Einen Namen hat sie noch nicht, die etwa 40 Zentimeter große handliche Knautschpuppe, die man sogar mit ins Bett nehmen kann. Sie soll künftig bei der Altenpflege helfen, als interaktive Betreuerin. Das Bundesforschungsministerium fördert ihre Entwicklung mit insgesamt 1,65 Millionen Euro. Das teilt die Technische Universität (TU) Berlin mit, die an der Entwicklung beteiligt ist – als einer von insgesamt acht Partnern aus Wissenschaft, Wirtschaft und Gesundheitswesen.

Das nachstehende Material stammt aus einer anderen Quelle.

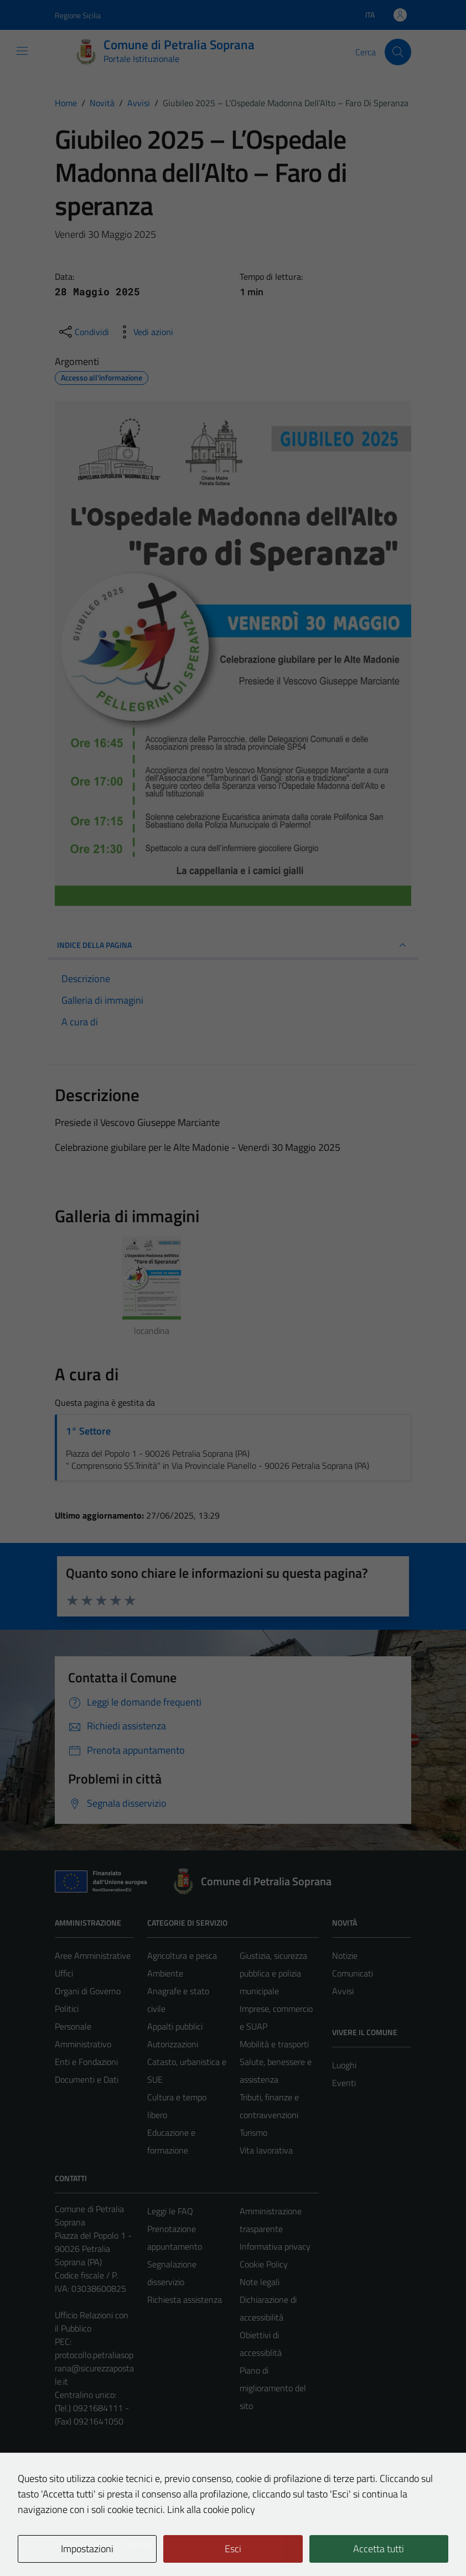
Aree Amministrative (93, 1955)
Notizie (345, 1955)
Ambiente (165, 1973)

„Ziel des Projekts ist es, einen Prototyp dieser <<Puppe>> herzustellen“, sagt Tim Polzehl, Forscher am Quality and Usability Lab der TU Berlin, „und zwar für den künftigen Einsatz in der Pflege von Angehörigen.“ Die spezielle Zielgruppe seien ältere Menschen, vor allem Demenzkranke, die zu Hause gepflegt werden. Deren Angehörige erlebten oft Druck und Stress, hätten sehr viel Arbeit. Tim Polzehl sagt: „Wir haben uns überlegt: Kann die Technik nicht ein bisschen Entlastung bringen?“ Weil aber ein Computer zu unpersönlich ist, entstand im Projektkonsortium die Idee, eine <<Puppe>> mit Elektronik zu versehen, die für eine sinnvolle Interaktion mit Pflegenden und Demenzkranken notwendig ist.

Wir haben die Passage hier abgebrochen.